SELECTED EXTRACT
%%

A portrait of Queen Victoria from 1841 | CM Dixon/Print Collector/Getty Images

Queen Victoria’s thoughts on women’s rights

WBUR reports the queen once said “We women are not made for governing.” Speaking in third person, she continued “The Queen is most anxious to enlist some one who can speak & write etc. checking this mad, wicked folly of ‘Woman’s rights,’ with all the attendant horrors, on which her poor feeble sex seems bent…God created man & woman different — & let each remain in their own position.”

Similarly, the British Library reports the queen saw contemporary gender roles as divinely ordained. In 1870, she wrote “Let women be what God intended, a helpmate for man, but with totally different duties and vocations.” Her words seemed to echo a passage in the Book of Genesis which described Eve as Adam’s helper.

How the queen changed the monarchy

Statue of Queen Victoria in Liverpool Michael Nicholson/Corbis via Getty Images

The Guardian quotes journalist Julia Baird’s take on the topic of Queen Victoria and women’s rights. “Victoria said women weren’t suited for public life, but she spent several decades protecting and demanding an influential place in it. [It’s] like a lot of women who say they are not feminist now, all the while they’re collecting pay cheques and expecting to vote and expecting to have property rights, and to have recourse if anyone were to assault them. Her power was assumed to have come from the men around her, especially from her husband.”

Despite Queen Victoria’s views, her place in society – as well as the positions of other female rulers – gained some respect among suffragettes. Millicent Garrett Fawcett, a famous suffragette, said “Within its own prescribed limitations [the monarchy] repeatedly given in our own history, a chance to an able woman to prove that in statesmanship, courage, sense of responsibility and devotion to duty, she is capable of ruling in such a way as to strengthen her empire and throne by earning the devoted affection of all classes of her subjects.”

%%

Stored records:

%%

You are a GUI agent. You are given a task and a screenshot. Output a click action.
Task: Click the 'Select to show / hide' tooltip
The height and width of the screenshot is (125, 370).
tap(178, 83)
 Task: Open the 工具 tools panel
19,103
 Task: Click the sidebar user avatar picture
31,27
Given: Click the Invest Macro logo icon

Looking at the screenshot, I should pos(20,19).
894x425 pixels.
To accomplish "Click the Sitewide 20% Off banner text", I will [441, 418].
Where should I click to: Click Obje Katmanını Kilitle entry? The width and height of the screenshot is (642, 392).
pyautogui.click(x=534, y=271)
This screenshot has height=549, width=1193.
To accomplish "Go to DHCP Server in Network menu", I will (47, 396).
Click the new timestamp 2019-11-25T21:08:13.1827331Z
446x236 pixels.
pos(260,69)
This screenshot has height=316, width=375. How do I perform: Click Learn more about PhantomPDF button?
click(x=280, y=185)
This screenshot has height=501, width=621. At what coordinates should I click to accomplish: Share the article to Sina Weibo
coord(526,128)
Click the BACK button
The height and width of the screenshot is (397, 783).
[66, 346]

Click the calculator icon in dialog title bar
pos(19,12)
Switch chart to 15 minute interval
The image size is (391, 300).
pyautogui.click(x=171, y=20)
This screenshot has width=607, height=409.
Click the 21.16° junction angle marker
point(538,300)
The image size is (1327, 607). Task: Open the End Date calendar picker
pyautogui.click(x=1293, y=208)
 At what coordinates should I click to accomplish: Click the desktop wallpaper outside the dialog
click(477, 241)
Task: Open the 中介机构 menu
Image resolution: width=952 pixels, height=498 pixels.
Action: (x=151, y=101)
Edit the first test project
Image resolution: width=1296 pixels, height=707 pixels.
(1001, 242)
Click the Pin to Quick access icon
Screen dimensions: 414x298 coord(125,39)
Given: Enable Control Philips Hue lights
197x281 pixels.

%%

TASKS
1 > From the piece on Queen Victoria and women's rights, reproduce word for word the part from "A portrait of" up to and including "as Adam’s helper.".
2 > Carry on the piece about Queen Victoria and women's rights, starting after its final sentence.

RESPONSES BY TASK
1 >
A portrait of Queen Victoria from 1841 | CM Dixon/Print Collector/Getty Images

Queen Victoria’s thoughts on women’s rights

WBUR reports the queen once said “We women are not made for governing.” Speaking in third person, she continued “The Queen is most anxious to enlist some one who can speak & write etc. checking this mad, wicked folly of ‘Woman’s rights,’ with all the attendant horrors, on which her poor feeble sex seems bent…God created man & woman different — & let each remain in their own position.”

Similarly, the British Library reports the queen saw contemporary gender roles as divinely ordained. In 1870, she wrote “Let women be what God intended, a helpmate for man, but with totally different duties and vocations.” Her words seemed to echo a passage in the Book of Genesis which described Eve as Adam’s helper.

2 >
Did Queen Victoria leave any positive legacy for women?

Charles Robert Leslie’s Queen Victoria in Her Coronation Robe | © Historical Picture Archive/CORBIS/Corbis via Getty Images

In a similar vein, Baird says Queen Victoria defied the expectations of her time despite her traditional attitudes. “Victoria was so tough and stubborn and sometimes rude, and refused to accept defeat. Refused to be told what to do. She was micro reported on every second of the day and she behaved how she wanted to behave. That was quite different.”

Dr. Amanda Foreman had similar thoughts on Queen Victoria’s legacy as a female ruler, reports The Guardian. “Queen Victoria transformed Buckingham Palace, the fabric of this building, and in so doing created new traditions, those traditions which we now associate with the modern monarchy. It is significant that it was a woman who was responsible for these traditions and a woman who defined our nation’s understanding and concept of sovereign power, how it’s experienced, how it’s expressed.”

Some of the traditions Queen Victoria invented included garden parties British monarchy addressing their subjects on a balcony. Queen Victoria may not have been a modern woman. However, she did prove women could have a lasting impact.